Por fin, si la obra de Cage constituye un hito del arte del siglo, varias nociones que la atraviesan forman parte de una amplia discusión cultural. Sobre las ideas de “azar” e “indeterminación”, conceptos invocados también por otros artistas, Cage brinda precisiones y articulaciones con una concepción renovada del sujeto, del tiempo y del espacio. Del mismo modo, su mirada del lenguaje, de los idiomas y de la sintaxis constituye un factor central de la última etapa de su obra. Cage propone ideas radicales: la necesidad de liberarse de la sintaxis, ya que “una sintaxis fija implica una mentalidad monárquica”; el imperativo de trascender los idiomas, pues éstos “forman demarcaciones entre los hombres” e “intensifican errores pasados”; e, incluso, la necesidad de “un nuevo lenguaje que pueda ser experimentado por todos los seres humanos en forma inmediata y que al mismo tiempo les otorgue a los animales, a las plantas, al aire, al agua y a la tierra un lugar equivalente en la creación”, como le escribe a Branco Suter en 1973. Esta crítica de las fijaciones que ejerce el lenguaje, vuelto instrumento del poder antropocéntrico, sobre la realidad y las identidades, lo llevará a plantear lo que en su libro M - Writings 67-72 llama procedimientos de “desmilitarización del lenguaje”: técnicas que se encuentran conectadas con nociones como ideograma, automatismo y reescritura. Es posible observar una analogía entre los modos en que Cage entiende la sintaxis y la armonía: ambas son legislaciones limitantes, impresiones del poder sobre el universo de lo experimentable. Como respuesta, una zona de su escritura decantará hacia un lenguaje asintáctico y simultaneísta, que pulveriza y combina idiomas, sonidos e imágenes, y se insinúa como una suerte de poesía anarquista y global. Sus cartas nos recuerdan en todo momento que estamos lidiando con alguien preocupado por el lenguaje, cuyas búsquedas cruzan meridianos de este tiempo y constituyen investigaciones extremas de nuevas posibilidades de lo verbal.

La historia de la transformación de la música en otra cosa y este conjunto de conceptos y discusiones son dos entradas que el libro ofrece, sin dejar de desembocar una y otra vez en un tono que retorna: cierta suavidad y serenidad que parece refrendar la caracterización que hiciera Morton Feldman de Cage como un ser atento, delicado y relevante: “Cage es una de las personas más magníficas que cualquier civilización haya tenido nunca, por su modo de mirar la vida: gentil, generoso, abnegado”. Escribir en el agua es una puerta a la historia de esa persona, y acaba constituyendo una conversación acerca de qué es ser humanos, hacer arte y estar vivos en un período histórico que llega a solaparse con el nuestro.
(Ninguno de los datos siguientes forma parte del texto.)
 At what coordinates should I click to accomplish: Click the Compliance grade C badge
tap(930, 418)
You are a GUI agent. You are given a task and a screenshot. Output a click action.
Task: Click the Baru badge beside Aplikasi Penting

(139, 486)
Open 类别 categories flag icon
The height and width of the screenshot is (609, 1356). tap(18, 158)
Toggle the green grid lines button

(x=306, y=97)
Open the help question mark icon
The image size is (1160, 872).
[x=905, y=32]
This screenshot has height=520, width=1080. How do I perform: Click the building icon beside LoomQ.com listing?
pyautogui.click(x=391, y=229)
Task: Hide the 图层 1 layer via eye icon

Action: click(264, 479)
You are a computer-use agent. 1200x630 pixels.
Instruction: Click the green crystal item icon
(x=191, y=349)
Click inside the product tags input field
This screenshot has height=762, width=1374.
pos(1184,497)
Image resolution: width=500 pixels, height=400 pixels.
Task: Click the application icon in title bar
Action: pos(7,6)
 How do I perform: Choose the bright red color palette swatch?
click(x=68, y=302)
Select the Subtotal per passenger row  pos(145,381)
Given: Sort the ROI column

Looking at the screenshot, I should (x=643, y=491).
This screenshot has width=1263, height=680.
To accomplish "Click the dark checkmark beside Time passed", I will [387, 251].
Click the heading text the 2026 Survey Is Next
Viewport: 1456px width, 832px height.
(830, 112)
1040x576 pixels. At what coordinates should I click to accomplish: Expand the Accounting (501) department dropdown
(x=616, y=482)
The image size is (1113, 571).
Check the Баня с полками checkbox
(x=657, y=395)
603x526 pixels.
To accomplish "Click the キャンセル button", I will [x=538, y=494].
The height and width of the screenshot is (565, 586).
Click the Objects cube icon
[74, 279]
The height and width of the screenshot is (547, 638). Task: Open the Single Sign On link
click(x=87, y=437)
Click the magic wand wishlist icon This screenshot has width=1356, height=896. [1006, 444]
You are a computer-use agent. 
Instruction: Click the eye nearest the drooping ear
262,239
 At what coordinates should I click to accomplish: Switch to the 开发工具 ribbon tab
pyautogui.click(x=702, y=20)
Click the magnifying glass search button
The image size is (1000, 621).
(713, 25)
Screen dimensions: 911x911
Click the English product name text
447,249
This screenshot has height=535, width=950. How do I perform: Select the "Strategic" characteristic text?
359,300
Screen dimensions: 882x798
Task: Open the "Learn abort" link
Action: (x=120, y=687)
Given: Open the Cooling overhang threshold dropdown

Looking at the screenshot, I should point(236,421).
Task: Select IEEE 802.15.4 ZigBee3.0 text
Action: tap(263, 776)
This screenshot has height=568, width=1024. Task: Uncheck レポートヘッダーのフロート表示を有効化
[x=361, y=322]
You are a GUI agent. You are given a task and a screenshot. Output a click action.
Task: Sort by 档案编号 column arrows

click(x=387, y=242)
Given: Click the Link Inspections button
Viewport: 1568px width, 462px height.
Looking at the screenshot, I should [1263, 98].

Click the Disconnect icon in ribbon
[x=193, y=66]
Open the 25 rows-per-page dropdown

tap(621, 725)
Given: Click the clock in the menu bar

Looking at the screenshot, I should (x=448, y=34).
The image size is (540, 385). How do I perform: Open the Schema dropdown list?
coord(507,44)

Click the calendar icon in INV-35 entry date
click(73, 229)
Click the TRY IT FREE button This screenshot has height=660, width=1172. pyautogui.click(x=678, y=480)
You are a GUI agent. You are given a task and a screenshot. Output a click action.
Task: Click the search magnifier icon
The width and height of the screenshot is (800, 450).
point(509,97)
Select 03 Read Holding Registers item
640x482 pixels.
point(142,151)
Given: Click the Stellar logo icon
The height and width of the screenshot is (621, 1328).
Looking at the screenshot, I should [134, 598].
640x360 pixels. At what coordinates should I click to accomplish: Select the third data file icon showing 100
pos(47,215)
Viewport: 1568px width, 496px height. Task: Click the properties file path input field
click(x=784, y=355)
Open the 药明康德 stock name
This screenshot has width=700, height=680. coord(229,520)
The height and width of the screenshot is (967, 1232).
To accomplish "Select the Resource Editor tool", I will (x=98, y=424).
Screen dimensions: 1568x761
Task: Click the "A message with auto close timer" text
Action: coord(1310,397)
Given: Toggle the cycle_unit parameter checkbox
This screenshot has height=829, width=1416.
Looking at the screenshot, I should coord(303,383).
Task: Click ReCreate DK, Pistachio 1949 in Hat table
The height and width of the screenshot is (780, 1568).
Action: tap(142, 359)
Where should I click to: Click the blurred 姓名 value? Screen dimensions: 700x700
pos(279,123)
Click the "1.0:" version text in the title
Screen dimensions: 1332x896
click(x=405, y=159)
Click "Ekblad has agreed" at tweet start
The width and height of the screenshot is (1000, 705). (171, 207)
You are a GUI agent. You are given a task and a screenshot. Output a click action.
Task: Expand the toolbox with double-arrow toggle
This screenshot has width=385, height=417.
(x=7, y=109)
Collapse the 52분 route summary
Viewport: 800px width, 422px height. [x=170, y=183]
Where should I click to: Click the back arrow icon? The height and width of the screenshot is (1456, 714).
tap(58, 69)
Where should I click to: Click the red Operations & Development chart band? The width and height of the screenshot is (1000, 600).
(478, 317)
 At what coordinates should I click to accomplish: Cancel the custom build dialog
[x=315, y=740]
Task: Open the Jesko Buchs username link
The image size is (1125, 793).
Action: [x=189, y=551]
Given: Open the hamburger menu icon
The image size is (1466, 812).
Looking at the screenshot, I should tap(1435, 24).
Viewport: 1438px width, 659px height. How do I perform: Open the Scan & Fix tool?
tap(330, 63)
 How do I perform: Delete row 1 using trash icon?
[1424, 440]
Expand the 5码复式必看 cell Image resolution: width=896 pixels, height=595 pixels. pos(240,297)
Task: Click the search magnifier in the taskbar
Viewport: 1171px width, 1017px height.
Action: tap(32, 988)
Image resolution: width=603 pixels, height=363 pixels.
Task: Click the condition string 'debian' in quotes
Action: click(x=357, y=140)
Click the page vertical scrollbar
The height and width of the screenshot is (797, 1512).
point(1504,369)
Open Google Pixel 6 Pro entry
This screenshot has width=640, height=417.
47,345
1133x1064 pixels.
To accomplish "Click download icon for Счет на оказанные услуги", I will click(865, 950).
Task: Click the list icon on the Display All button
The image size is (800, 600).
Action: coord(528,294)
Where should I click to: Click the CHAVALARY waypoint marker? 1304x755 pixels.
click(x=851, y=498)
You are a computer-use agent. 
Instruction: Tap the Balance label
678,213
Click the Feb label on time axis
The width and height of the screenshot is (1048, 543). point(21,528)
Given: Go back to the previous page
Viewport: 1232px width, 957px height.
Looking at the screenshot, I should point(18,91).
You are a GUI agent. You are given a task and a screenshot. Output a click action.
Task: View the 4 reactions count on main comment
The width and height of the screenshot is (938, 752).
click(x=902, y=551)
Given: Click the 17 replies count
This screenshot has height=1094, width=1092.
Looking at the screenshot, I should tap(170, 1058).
La cantidad de agendas de los siglos XX y XXI que se recogen o prefiguran en estos textos resulta impactante. Y Cage evoca su peripecia en cartas de una delicadeza singular. Cartas que dejan reconocer acaso una predilección por lo vegetal como forma de vida (como Beckett la había visto en Proust). Cartas que dan testimonio de horas pasadas en bosques caminando en busca de algún hongo. En busca de escuchar a un pájaro o el crujido de una hoja. O quizás de atisbar ese lenguaje que uniría -por fin- las distintas formas de vida. Desescamando una planta como si compusiera una pieza para piano. O en los jardines de un campus, perdiéndose en extáticas visiones. El fantasma de la historia, los problemas de dinero que aquejan a los músicos, los raptos de deseo y, hacia el final, la presencia constante de la muerte, se intercalan en el relato y acaban por hacer más humana a una aventura tan experimental que linda con lo inverosímil.